Well, you can build deep networks without residual connections, as long as you keep normalizing and initialize very carefully. I'm sure there are other clever ways to keep things well conditioned, like fancy reparameterizations or e.g. spectral norms. Just residual connections are dead simple to implement and reason about, and fast, to boot, so it isn't a huge surprise they feature in most of the most successful models.

And yes, "numerically stable" is a vagueness here. I had implied above that gradient vanishing wouldn't be such a problem with infinite precision, but, actually, this isn't true, if you think about it a bit. You're still going to get stuck on plateaus even with infinite precision. In this sense, if by "numerically stable" one means "with respect to floating point issues", well, then, GP is correct, because that kind of numerical instability is actually just not really a serious issue for training modern networks (at least, certainly not if training with fp32). Instability in optimization is because gradient noise (from e.g. mini-batch sampling) will swamp the useful gradient signal when gradients get too small, i.e. you start doing a random walk.

▲

godelski 2 days ago | parent [-]

Normalization doesn't fix the vanishing gradient problem. Like you point out, it doesn't go away with infinite precision because that's not the problem. (I've got a Ph.D in this btw)

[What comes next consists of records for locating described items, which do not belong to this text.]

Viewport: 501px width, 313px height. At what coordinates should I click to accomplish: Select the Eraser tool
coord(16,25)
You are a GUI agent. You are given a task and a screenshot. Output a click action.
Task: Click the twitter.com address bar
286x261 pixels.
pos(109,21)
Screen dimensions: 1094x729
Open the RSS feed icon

	▲	D-Machine 2 days ago \| parent [-]
		Yup, normalization doesn't fix vanishing gradients. It just sort of generally helps with conditioning (as you likely know, given the PhD, probably in part because it helps keep certain Lipschitz constants from being too large), just like typical residual connections generally help with conditioning. But yeah, in that sense, normalization is more about exploding gradients, and residual connections are more about vanishing. A bit sloppy on my part.